* [Your instructions]: Extract everything from "Experience in the" down to "the drug [86]." in the passage on leflunomide and cyclosporine for uveitis, word for word.

Quoted passage below:

Experience in the use of leflunomide for treatment of ocular inflammatory disease has been limited. Animal studies have shown leflunomide to be effective in inhibiting experimental autoimmune uveitis [89, 90] and in suppressing corneal allograft rejection in the rat [91]. Leflunomide was shown to decrease ocular inflammation in 23 of 28 patients (82 %) in patients with sarcoidosis [84]. Molina et al. studied efficacy of leflunomide in juvenile idiopathic arthritis-associated uveitis and found 61.5 % achieved and maintained an ocular response to the drug [86].

Cyclosporine has been reported to be effective in Behçet disease, Vogt–Koyanagi–Harada syndrome, birdshot retinochoroiditis, serpiginous choroiditis, multifocal choroiditis and panuveitis, and intermediate uveitis [98, 99]. Masuda et al. conducted a double-blinded study of 96 patients comparing cyclosporine to colchicine in the treatment of Behçet disease and demonstrated better outcomes with cyclosporine [100]. Nussenblatt and colleagues reported a randomized controlled trial demonstrating cyclosporine was effective in controlling inflammation in endogenous uveitis [101]. This group subsequently showed that cyclosporine used as monotherapy in corticosteroid-resistant patients was effective in decreasing inflammation [102]. The doses of cyclosporine used in early studies were high (8–10 mg/kg/day). However, low-dose therapy (2–5 mg/kg/day) also has been found to be effective and with fewer side effects compare to high-dose therapy [98, 103]. Vitale et al. found low-dose cyclosporine controlled inflammation in 74 % of the patients [104]. Mathews and associates also reported efficacy of low-dose cyclosporine and found intraocular inflammation was improved or stable in 97 % of patients [105]. Cyclosporine is well tolerated when used in children. An uncontrolled, retrospective study of 15 children with uveitis treated with cyclosporine reported that 82 % of those patients had an improvement or stabilization of visual acuity [106]. In the SITE Cohort Study report of 373 patients with noninfectious uveitis and ocular inflammation using cyclosporine as a single agent, 33.4 % achieved control of inflammation by 6 months and 51.9 % by 1 year [94]. Corticosteroid-sparing success was achieved by 22.1 % at 6 months and 36.1 % at 1 year [94]. Success was about 20 % higher if “trace” activity was considered a success.

End of Quoted passage.
Extracted data below:

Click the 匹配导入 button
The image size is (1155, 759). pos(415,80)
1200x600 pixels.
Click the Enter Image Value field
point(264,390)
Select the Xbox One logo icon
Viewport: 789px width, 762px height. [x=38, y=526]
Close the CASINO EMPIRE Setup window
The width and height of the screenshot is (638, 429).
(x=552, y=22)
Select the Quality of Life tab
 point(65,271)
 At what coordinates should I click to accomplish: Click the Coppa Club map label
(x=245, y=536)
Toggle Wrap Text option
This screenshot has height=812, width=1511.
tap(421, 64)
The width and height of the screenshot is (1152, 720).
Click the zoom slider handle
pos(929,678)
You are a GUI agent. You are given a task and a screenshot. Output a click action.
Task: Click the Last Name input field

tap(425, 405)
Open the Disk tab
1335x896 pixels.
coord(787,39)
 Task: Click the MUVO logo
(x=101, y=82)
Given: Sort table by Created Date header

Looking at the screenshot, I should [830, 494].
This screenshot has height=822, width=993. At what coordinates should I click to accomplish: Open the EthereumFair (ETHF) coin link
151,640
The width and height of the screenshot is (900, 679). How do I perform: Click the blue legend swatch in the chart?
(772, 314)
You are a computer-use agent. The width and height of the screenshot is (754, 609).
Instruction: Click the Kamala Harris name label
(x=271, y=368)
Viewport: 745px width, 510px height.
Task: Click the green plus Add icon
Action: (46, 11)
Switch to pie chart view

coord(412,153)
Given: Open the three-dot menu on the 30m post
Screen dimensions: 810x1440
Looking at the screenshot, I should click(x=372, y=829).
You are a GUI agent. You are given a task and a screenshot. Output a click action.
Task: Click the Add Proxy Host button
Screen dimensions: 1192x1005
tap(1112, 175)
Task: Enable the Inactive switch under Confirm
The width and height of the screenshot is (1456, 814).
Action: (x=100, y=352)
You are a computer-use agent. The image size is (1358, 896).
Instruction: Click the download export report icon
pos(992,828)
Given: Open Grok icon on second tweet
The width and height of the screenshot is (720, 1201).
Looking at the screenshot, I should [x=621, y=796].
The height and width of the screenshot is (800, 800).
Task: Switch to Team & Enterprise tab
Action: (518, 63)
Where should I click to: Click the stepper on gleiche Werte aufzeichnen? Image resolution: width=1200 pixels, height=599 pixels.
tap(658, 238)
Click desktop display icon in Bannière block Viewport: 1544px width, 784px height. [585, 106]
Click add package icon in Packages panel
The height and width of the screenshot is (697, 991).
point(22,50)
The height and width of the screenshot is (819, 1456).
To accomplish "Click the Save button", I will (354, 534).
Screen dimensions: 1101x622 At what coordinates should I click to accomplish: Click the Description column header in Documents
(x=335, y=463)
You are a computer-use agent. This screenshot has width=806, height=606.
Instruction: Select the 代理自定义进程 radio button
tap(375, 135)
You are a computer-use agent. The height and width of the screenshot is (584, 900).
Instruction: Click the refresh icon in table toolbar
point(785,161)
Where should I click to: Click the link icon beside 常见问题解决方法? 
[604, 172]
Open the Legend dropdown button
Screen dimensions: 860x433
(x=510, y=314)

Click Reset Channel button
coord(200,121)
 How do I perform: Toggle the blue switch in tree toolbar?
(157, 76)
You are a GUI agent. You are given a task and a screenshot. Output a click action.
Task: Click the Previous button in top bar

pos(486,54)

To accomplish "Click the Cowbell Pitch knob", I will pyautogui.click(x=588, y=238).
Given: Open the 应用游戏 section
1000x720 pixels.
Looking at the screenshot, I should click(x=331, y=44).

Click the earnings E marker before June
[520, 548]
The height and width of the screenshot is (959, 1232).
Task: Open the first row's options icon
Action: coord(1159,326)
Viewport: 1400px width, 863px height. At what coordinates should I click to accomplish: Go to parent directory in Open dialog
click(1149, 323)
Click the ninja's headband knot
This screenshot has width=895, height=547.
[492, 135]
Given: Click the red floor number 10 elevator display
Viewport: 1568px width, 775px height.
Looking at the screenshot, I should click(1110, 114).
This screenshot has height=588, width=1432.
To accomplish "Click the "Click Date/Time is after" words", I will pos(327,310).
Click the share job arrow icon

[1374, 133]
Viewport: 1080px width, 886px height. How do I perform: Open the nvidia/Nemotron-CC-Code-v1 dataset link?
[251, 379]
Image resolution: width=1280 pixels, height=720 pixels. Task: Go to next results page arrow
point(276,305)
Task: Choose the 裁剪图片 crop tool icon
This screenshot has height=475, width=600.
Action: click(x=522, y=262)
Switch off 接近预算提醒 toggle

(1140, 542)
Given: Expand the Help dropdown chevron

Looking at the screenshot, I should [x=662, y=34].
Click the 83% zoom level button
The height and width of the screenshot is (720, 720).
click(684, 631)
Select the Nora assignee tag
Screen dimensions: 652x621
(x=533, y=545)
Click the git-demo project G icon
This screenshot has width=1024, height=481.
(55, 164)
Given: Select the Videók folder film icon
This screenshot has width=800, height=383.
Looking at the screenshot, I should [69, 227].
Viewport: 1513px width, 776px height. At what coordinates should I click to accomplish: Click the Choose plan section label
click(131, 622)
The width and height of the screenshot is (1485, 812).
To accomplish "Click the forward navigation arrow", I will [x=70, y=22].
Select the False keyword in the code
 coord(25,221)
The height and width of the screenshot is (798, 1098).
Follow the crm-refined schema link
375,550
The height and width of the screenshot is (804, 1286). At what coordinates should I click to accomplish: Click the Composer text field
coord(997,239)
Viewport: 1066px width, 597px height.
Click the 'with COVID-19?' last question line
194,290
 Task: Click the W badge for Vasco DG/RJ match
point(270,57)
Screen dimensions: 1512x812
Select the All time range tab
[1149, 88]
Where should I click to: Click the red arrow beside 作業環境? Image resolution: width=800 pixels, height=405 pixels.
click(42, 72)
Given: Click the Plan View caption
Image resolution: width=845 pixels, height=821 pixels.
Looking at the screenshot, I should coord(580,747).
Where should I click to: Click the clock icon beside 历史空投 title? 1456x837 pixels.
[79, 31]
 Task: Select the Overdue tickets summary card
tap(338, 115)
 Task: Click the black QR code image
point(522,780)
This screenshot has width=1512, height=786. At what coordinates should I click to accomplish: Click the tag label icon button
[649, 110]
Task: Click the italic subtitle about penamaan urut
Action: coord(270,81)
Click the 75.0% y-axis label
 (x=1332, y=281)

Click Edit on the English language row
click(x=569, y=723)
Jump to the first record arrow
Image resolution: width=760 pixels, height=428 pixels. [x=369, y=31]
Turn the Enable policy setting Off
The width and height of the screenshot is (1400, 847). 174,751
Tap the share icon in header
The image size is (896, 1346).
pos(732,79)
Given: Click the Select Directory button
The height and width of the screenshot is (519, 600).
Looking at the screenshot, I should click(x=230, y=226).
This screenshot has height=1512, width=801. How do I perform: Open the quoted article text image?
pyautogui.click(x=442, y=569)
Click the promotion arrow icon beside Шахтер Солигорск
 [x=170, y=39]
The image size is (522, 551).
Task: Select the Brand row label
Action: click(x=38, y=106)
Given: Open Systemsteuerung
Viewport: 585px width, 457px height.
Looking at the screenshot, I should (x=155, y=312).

End of Extracted data.

* [Written answer]:
Experience in the use of leflunomide for treatment of ocular inflammatory disease has been limited. Animal studies have shown leflunomide to be effective in inhibiting experimental autoimmune uveitis [89, 90] and in suppressing corneal allograft rejection in the rat [91]. Leflunomide was shown to decrease ocular inflammation in 23 of 28 patients (82 %) in patients with sarcoidosis [84]. Molina et al. studied efficacy of leflunomide in juvenile idiopathic arthritis-associated uveitis and found 61.5 % achieved and maintained an ocular response to the drug [86].